» Entries on locating words and elements
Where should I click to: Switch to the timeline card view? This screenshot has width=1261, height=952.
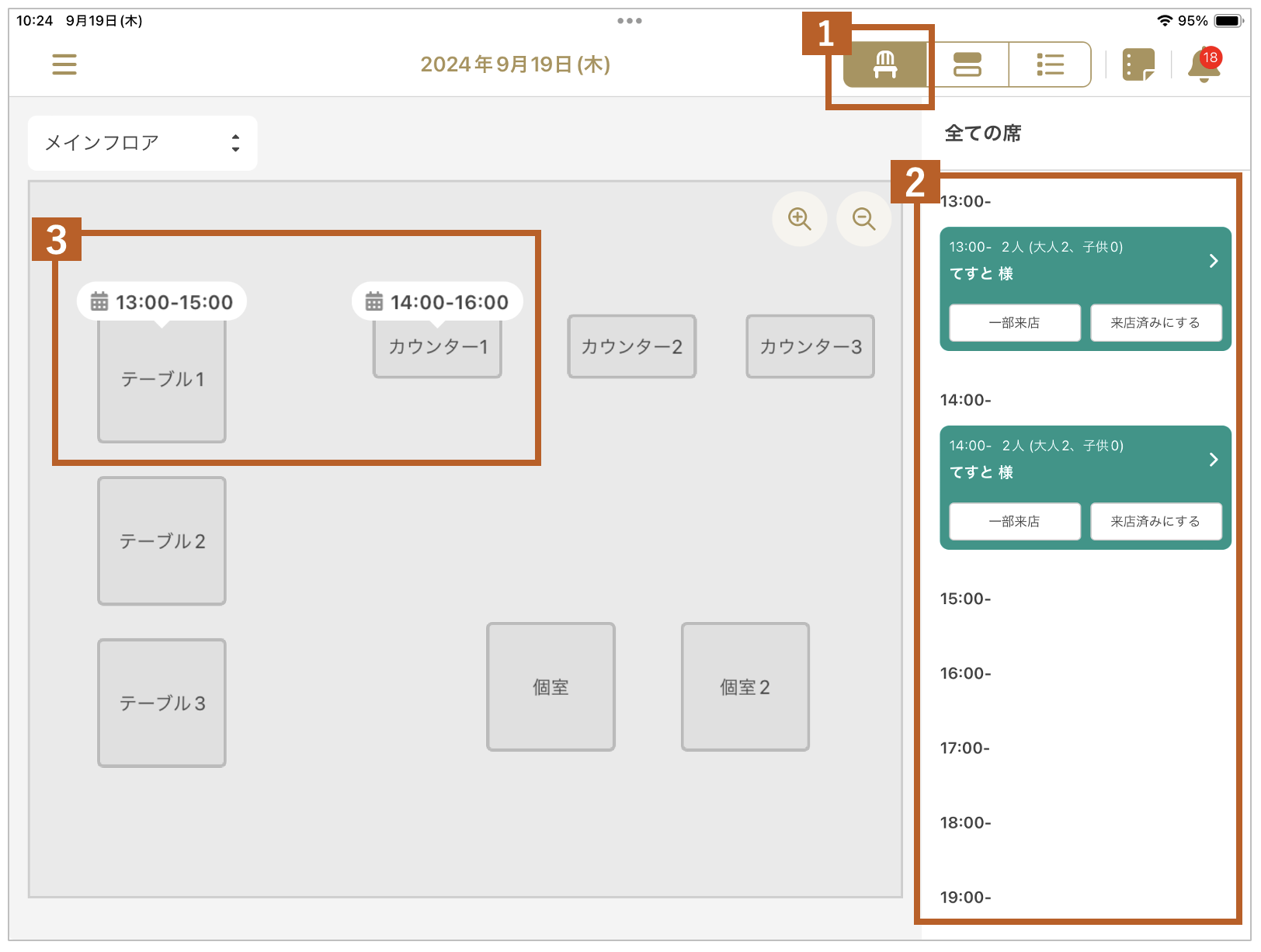coord(967,64)
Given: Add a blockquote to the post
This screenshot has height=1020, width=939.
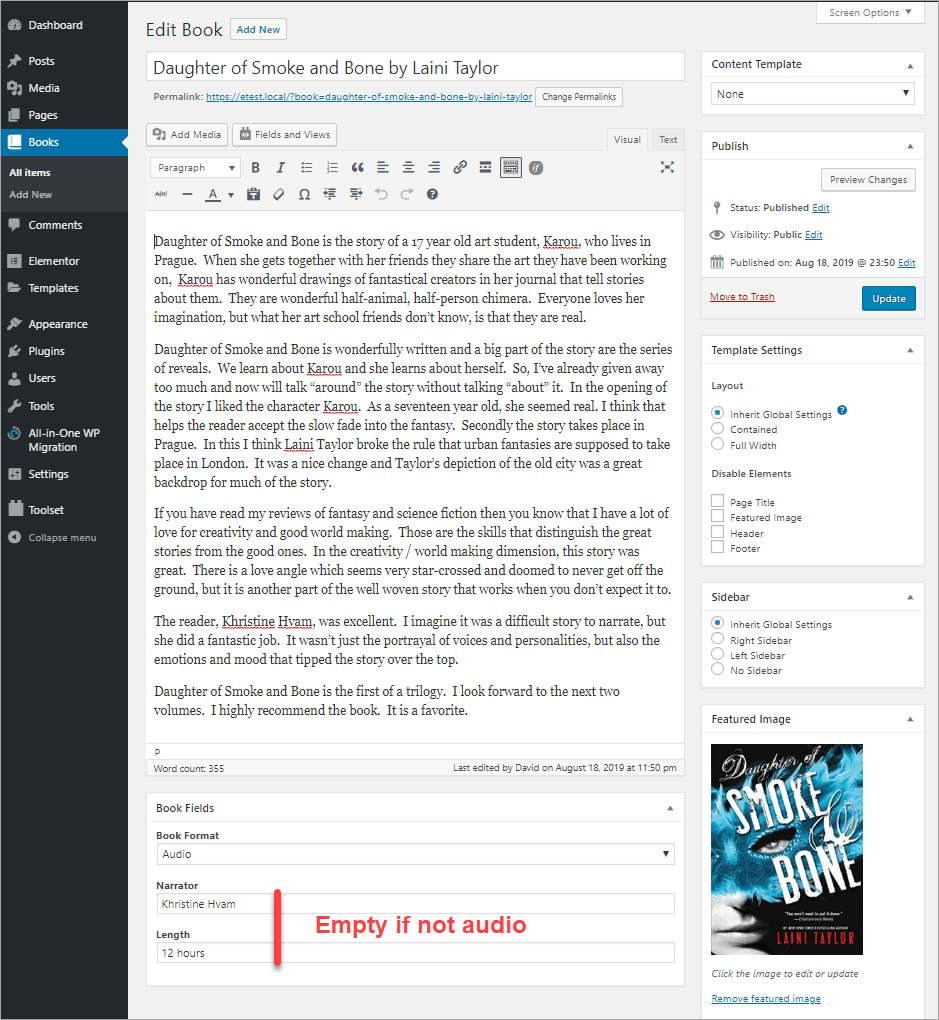Looking at the screenshot, I should pyautogui.click(x=357, y=167).
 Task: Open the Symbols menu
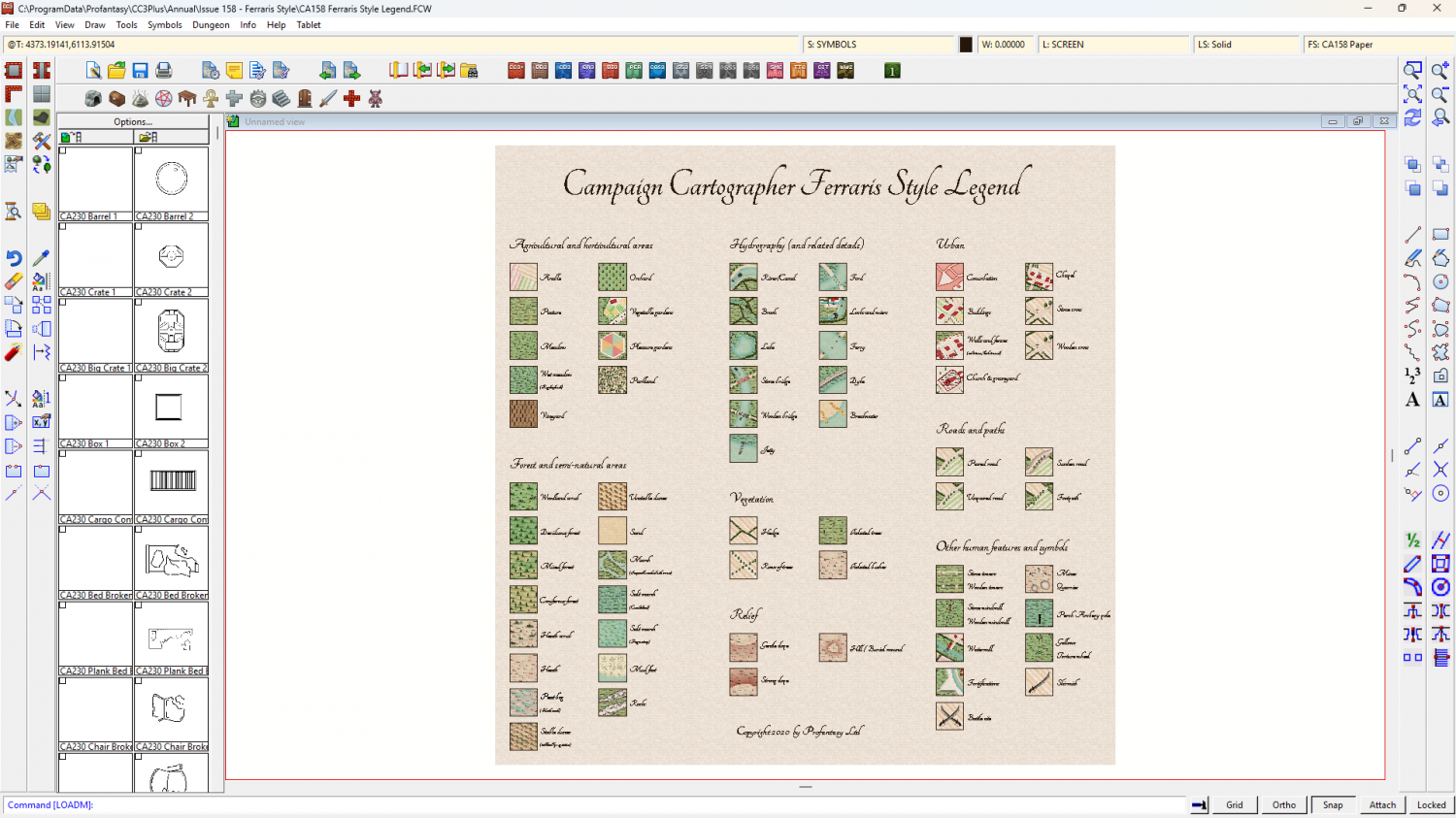pyautogui.click(x=164, y=25)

» What you will do
Please copy the listing above word for word, leaving out the pictures.

» Answer to this task
Where should I click to: Switch to the timeline card view? This screenshot has width=1261, height=952.
coord(967,64)
Given: Add a blockquote to the post
This screenshot has height=1020, width=939.
Looking at the screenshot, I should pyautogui.click(x=357, y=167).
 Task: Open the Symbols menu
pyautogui.click(x=164, y=25)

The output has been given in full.